Beim Hebelabend werden einerseits Traditionen gepflegt, andererseits ist man auch offen für Neues wie Uli Führes pfiffige Vertonung des Hebelgedichts "Der allzeit vergnügte Tabakraucher" im Stile der Comedian Harmonists mit rhythmischen Scatgesangselementen und in ökumenischer Verbundenheit gesungen vom Gesamtchor der Hausener Kirchenchöre beider Konfessionen. Auch Florian Seiberlichs Vertonungen von Hebelgedichten kam gut an. "Eigentlich bin ich bei diesem Programmpunkt befangen" , so der wortgewandte Moderator des Abends Reinhard Seiberlich. "Seit Jahren singen wir in unseren Chören Hebellieder zu immer denselben Melodien" , fand er und gab seinem Sohn Florian den Impuls, sich etwas Neues einfallen zu lassen. Da Florian Seiberlich, der heute in Tübingen lebt, mit dem Hebelfest aufgewachsen ist, fiel ihm das nicht schwer. Und so interpretierte er zur Gitarre in bester Singer/Songwriter-Tradition mit schöner Stimme, ausdrucksvoller Phrasierung und kräftigem Folkeinschlag das "Lied vom Kirschbaum" und "Der Winter" . Zum "Tod eines Zechers" wiederum passten die griffigen Bluesakkorde.

Johann Peter Hebels Faible für gewitzte kleine Ganoven, die mit ihren Schelmenstreichen die "besseren Leuten" durch den Kakao ziehen, zeigte sich bei seiner Kalendergeschichte vom "Zundelheiner und dem Brassenheimer Müller" , als heiteres Singspiel, dargeboten von der Klasse 4 der Grundschule Hausen.

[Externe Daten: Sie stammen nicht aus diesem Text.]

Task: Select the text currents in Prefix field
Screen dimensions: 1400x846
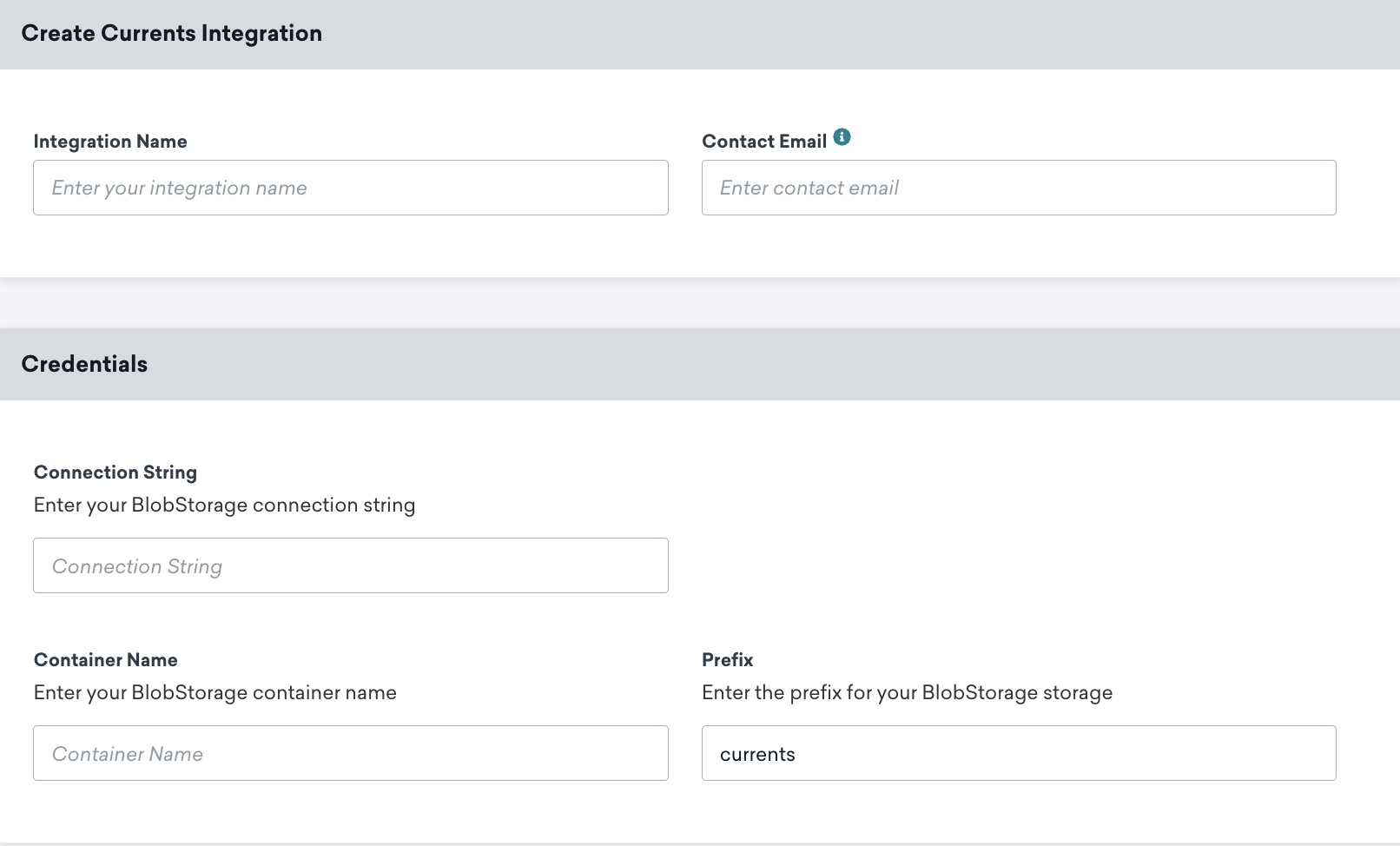Action: 757,753
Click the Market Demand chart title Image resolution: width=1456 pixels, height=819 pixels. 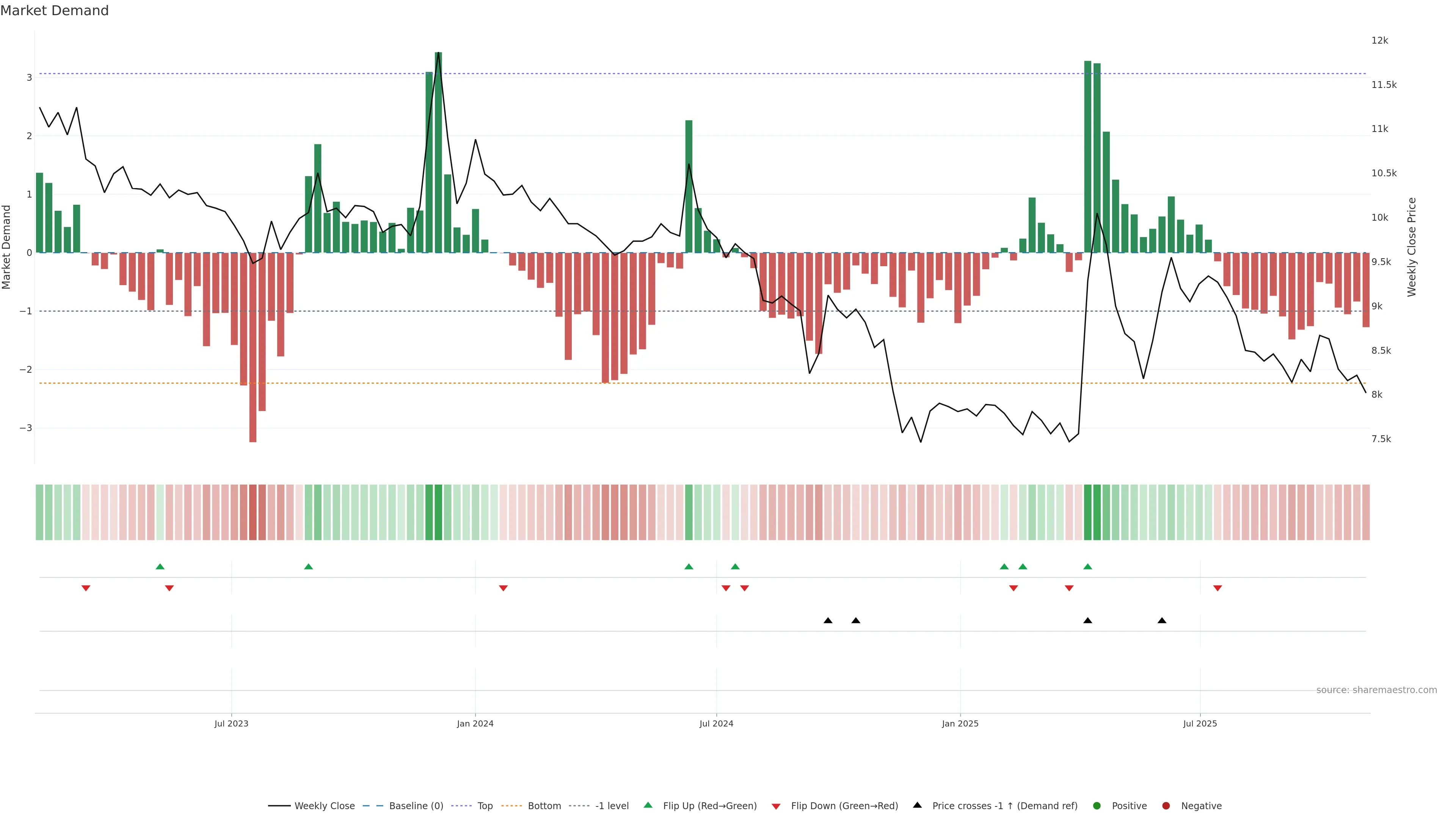pyautogui.click(x=54, y=11)
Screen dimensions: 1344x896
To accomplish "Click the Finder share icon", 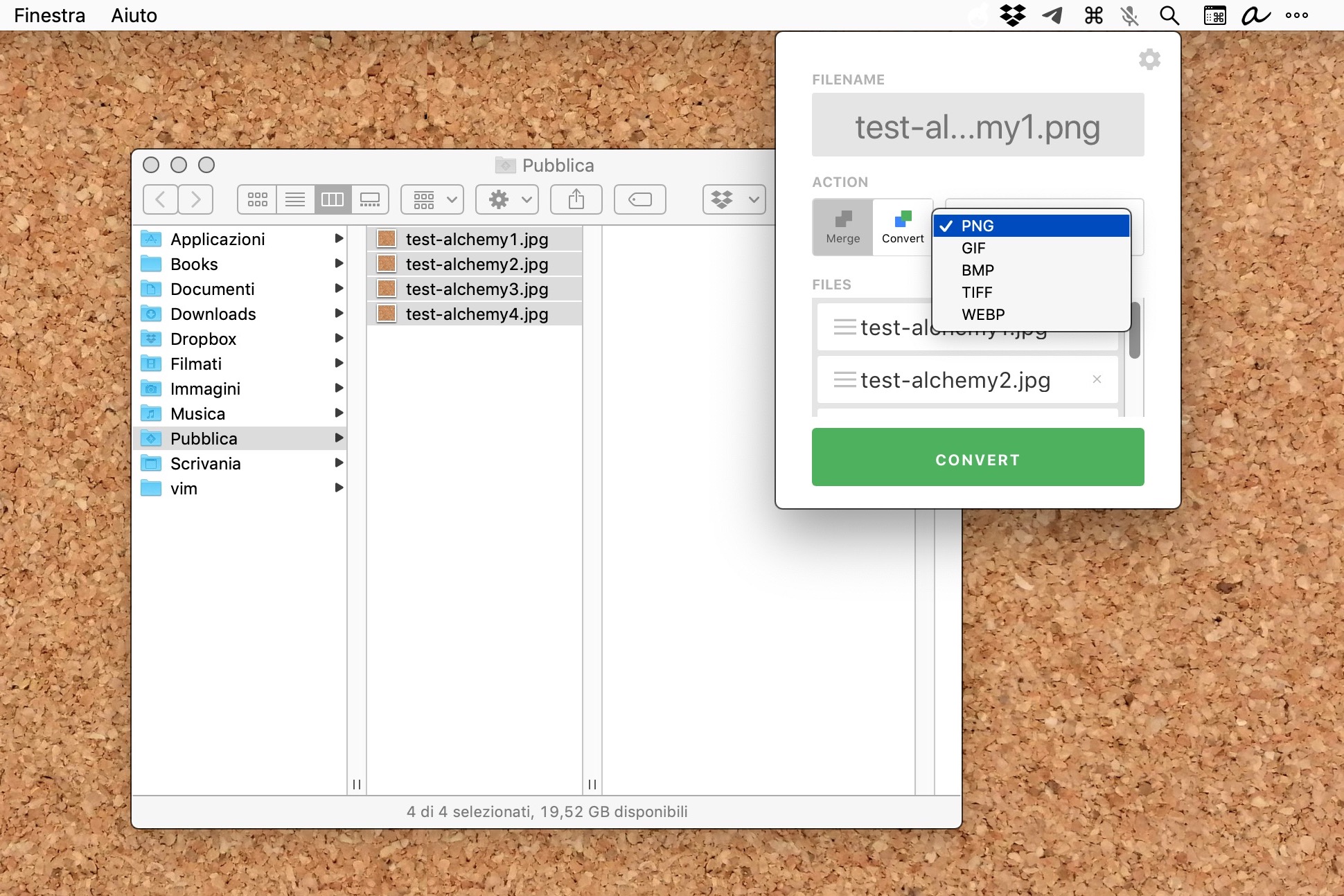I will 576,200.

Regisseur Dieter Walz reicherte das pfiffige Geschehen durch nette Details an: So rollte der Müller auf einem Holzpferd über die Bühne, und der Friedstädter Wald wimmelte von Passanten, darunter auch Hebels Eselträger, die es allen recht machen wollen.


"Wir zeigen mit dem Tragen unseres Ehrenkleides, der Tracht, wo wir herkommen und wer wir sind."

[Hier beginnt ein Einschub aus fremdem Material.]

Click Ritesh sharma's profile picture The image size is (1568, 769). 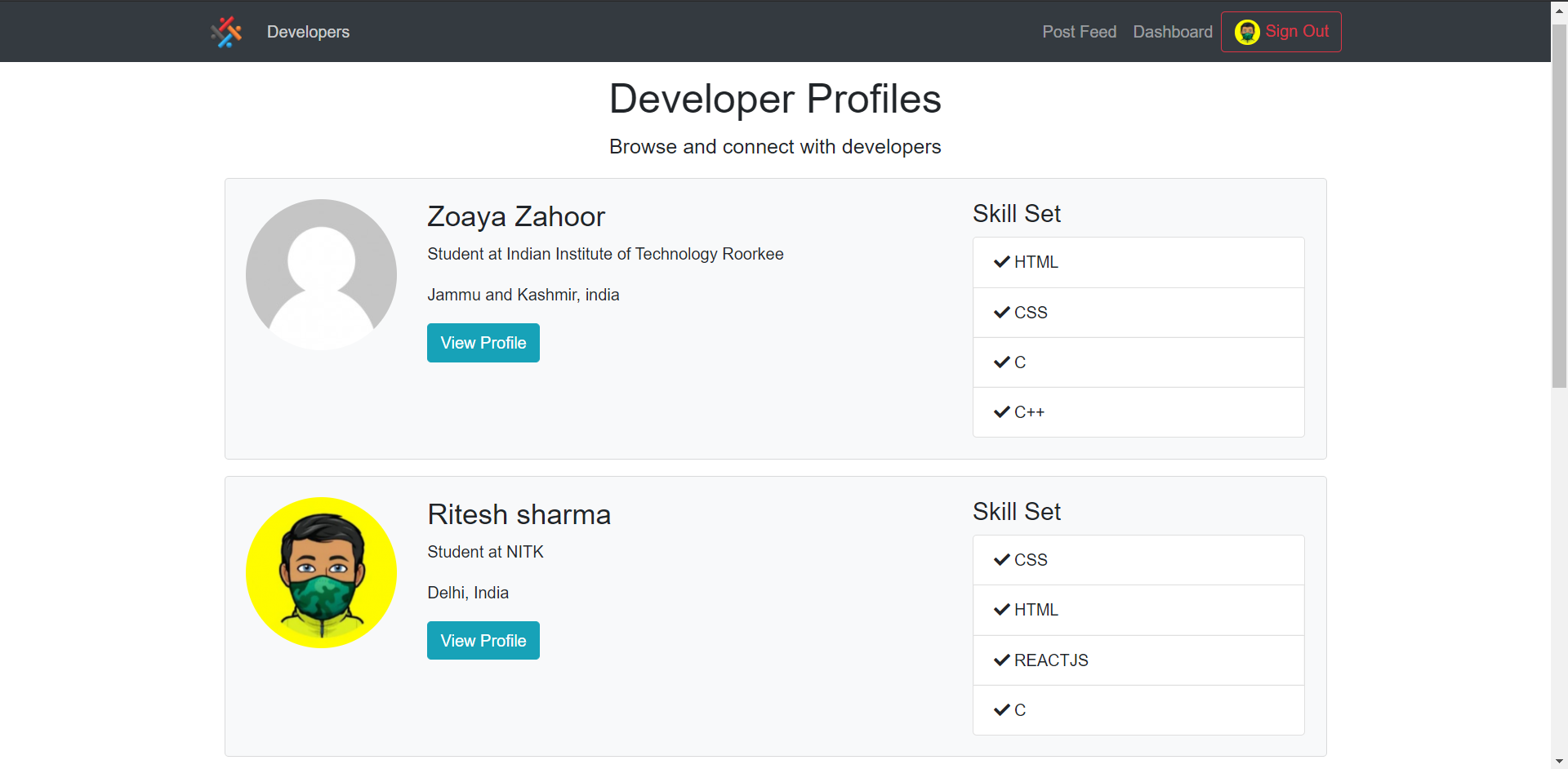pos(321,572)
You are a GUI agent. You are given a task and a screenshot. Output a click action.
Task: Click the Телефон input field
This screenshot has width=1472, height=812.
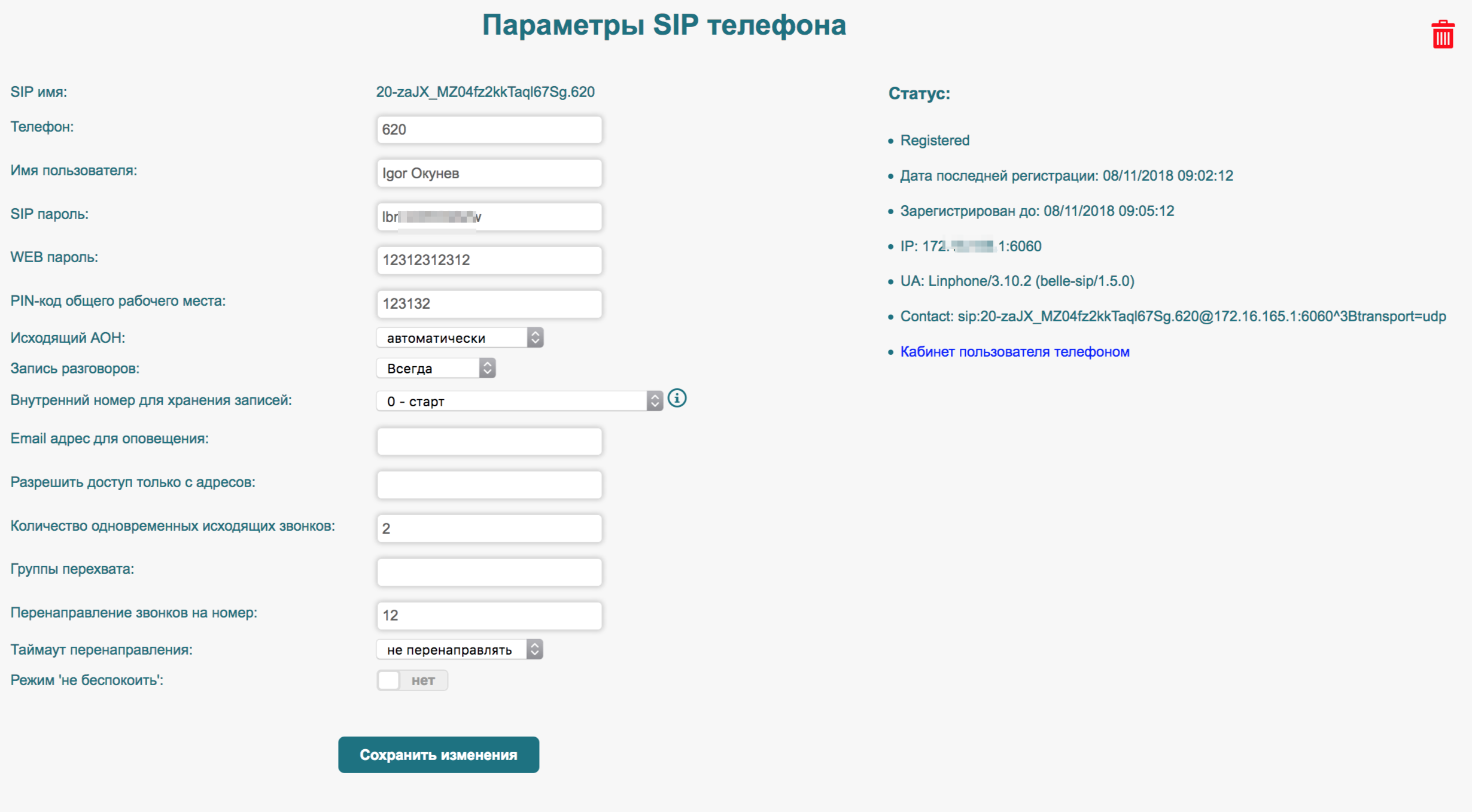pos(489,130)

Ursula Hülse, Trägerin der 53. Hebelplakette


Wie der Zundelheiner dem Müller das Pferd abluchste, war rundum vergnüglich anzusehen. Und dass der Gauner zwar die Hilfsbereitschaft des Müllers ausnutzt, doch später dem Eigentümer das Pferd wieder zurück gibt, ist ganz im Sinne der Moral, die in Hebels Geschichten nicht fehlen darf.

Im Sinne des geselligen Hebelabends waren die "Serenatas" , folkloristische Lieder aus den Anden, schön interpretiert vom Blockflötenensemble der Musikschule Mittleres Wiesental. "Ursula Hülse hat viele gute Fäden miteinander verwoben" , stellte Hebelkommissionsmitglied Elmar Vogt in seiner Laudatio auf die Trägerin der 53. Hebelplakette fest. Die von Ursula Hülse geführte Geschäftsstelle in Denzlingen ist zentrale Anlaufstelle des Bundes Heimat und Volksleben, dem 220 Trachtengruppen, -kapellen und historische Bürgerwehren angehören. Zu Hülses vielfältigen Aufgaben gehören die Betreuung und Beratung der Mitglieder, Vorbereitungen der Kreistrachtenfeste, die Pflege des Mundart-Theater-Archivs und der Homepage, die Mitwirkung an der Mitgliederzeitung "Der Lichtgang" und die Auseinandersetzung mit der Geschichte der Trachten. Vogt: "Damit hat Ursula Hülse für viele Menschen ein Stück Heimat geschaffen und auch bewahrt" . Sichtlich gerührt bedankte sich Hülse: "Wir zeigen mit dem Tragen unseres Ehrenkleides, der Tracht, wo wir herkommen und wer wir sind."

Mit dem "Basler Marsch" als Hommage an die Basler Gäste der Hebelstiftung und mit "Hoch Badnerland" als Hommage an die Heimat ließ die Hebelmusik den Festabend ausklingen. Es folgten Geselligkeit und Gespräche bei Gugelhupf und Wein - denn, wie schon der Dichter sagte: "Ne Trunk in Ehre, wer will’s verwehre?"